UK Drugs
The Medicines Healthcare Products Regulatory Agency (MHRA) safeguards public health by ensuring that all medicines on the UK market meet appropriate standards of
safety quality efficacy
Safety aspects cover harmful effects; quality relates to development and manufacture; and efficacy measures of the beneficial effect of the medicine on patients.
The Agency achieves its objective through:
- a system of licensing before the marketing of
medicines;
- monitoring of medicines and acting on safety concerns after they have been placed on the market;
Licensing of medicines
Medicines, which meet the standards of safety, quality and efficacy, are granted a marketing authorisation (previously a product licence), which is necessary before they can be prescribed or sold. The MCA examines all the research and test results in detail, before a decision is made on whether the product should be granted a marketing authorisation.
Is it a medicine?
A medical product is either a medical device (CE marked) or a medicine ( has a PL ).
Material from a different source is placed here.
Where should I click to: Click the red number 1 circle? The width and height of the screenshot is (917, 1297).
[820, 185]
A medicine is defined as (Directive 65/65 EEC)
"Any substance or combination of substances for diagnosing, treating or preventing disease that changes physiological functions."
Medicines can be solids such as lozenges, pastilles, tablets and capsules or lotions, creams, ointments, skin patches, aerosols, eye drops, suppositories and injections.
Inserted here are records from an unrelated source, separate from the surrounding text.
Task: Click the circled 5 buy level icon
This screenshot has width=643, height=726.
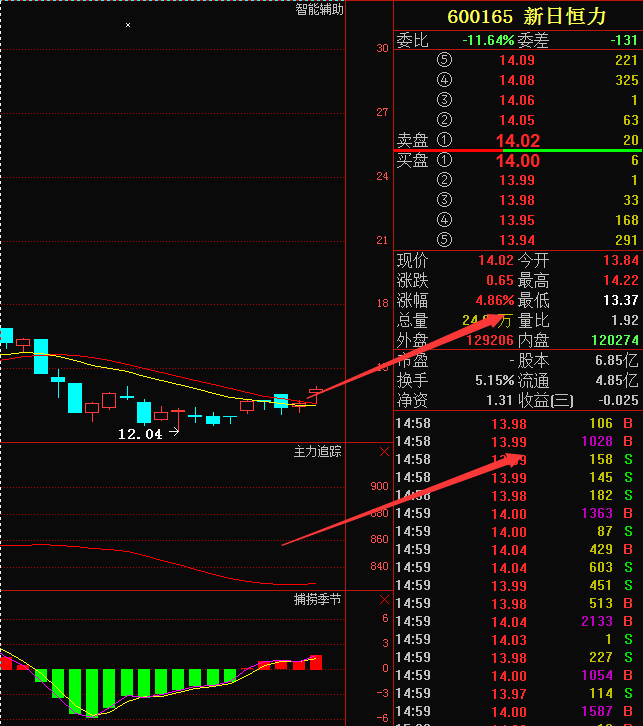Action: point(445,240)
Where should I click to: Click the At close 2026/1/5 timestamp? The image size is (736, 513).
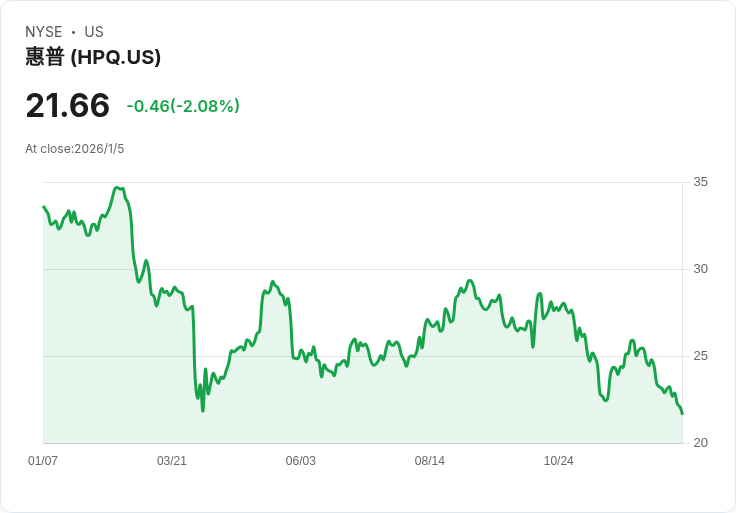point(75,149)
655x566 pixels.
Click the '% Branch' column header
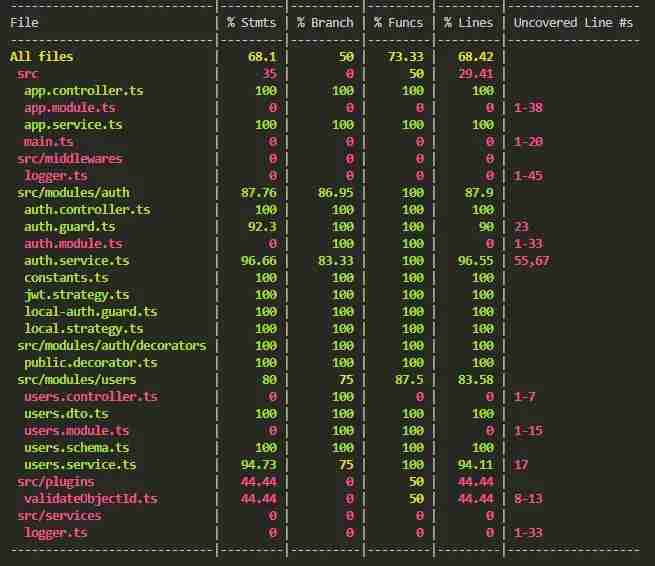(325, 23)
Appliances, instruments and materials, for example, punctal plugs and contact lenses, are devices not medicines and require CE certification from the Medical Devices Agency (MDA)
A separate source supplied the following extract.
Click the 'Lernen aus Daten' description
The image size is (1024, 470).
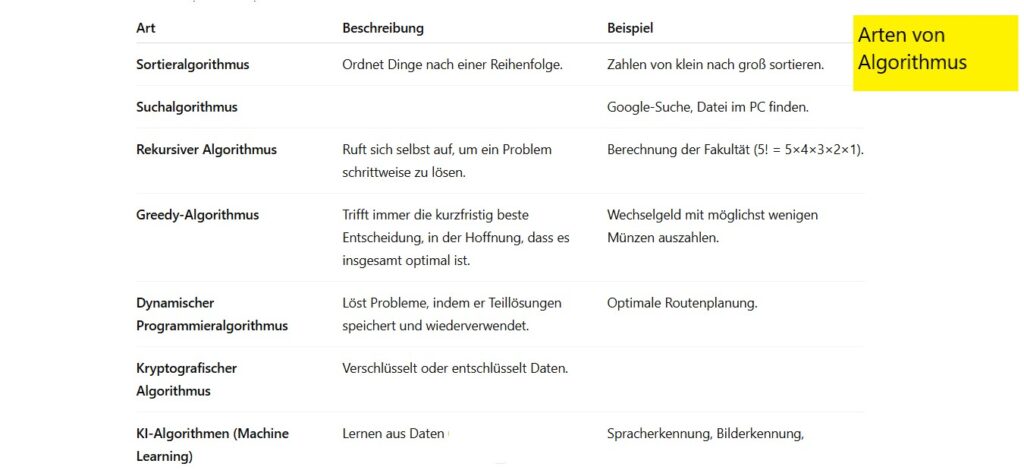393,433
Contact lens lubrication fluids are however medical devices (CE marked) since they are accessories. Corneal lubrication fluids are medicines.
The main consideration between a product being a device or a medicine is in its indications for use. CE marked products are governed by the MDA (Medical Devices Agency). Products that require a product licence ( drug registration ) are governed by the MCA (Medicine Control Agency). There are occasions when the two bodies confer in borderline cases where a CE marked device has medicinal applications over and above its intended use. (for example Hylo-Prompt with specific dry eye lubrication for Sjogrens syndrome). The Drug Tariff has been set up for such CE marked devices to enable access to patients via prescription and reimbursement for the supplier. Products migrated to the Drug Tariff are listed in Mimms and BNF which are specifically for POM/P reference.
Most medicines are clearly identifiable as such and are subject to EC marketing authorisation procedures. However, some products, for example, food supplements, are not so easy to distinguish a medicine from. These are known as "borderline products".
Dietary supplements, containing such familiar substances as vitamins, amino acids or minerals, are generally subject to food safety and food labelling legislation rather than medicines control. This is the case for Pure Focus Spray.
However, if the product contains a pharmacologically active substance or make medicinal claims; then it would fall within the definition of a medicinal product and be subject to medicines control.
Exemptions from licensing
Medicines whose active ingredients are entirely herbal ( consisting of plant extracts only with water or other inert substances) are EXEMPT from licensing.
Herbal remedies can be only be supplied to a patient
after a consultation
made on
the premises
no written recommendation as to its use
no commercial name is given
to it
Herbal medicines combined with vitamins or minerals are NOT exempt and require a marketing authorisation just like other licensed medicines. A list of herbal ingredients which are prohibited or restricted in medicines exists on the MCA website.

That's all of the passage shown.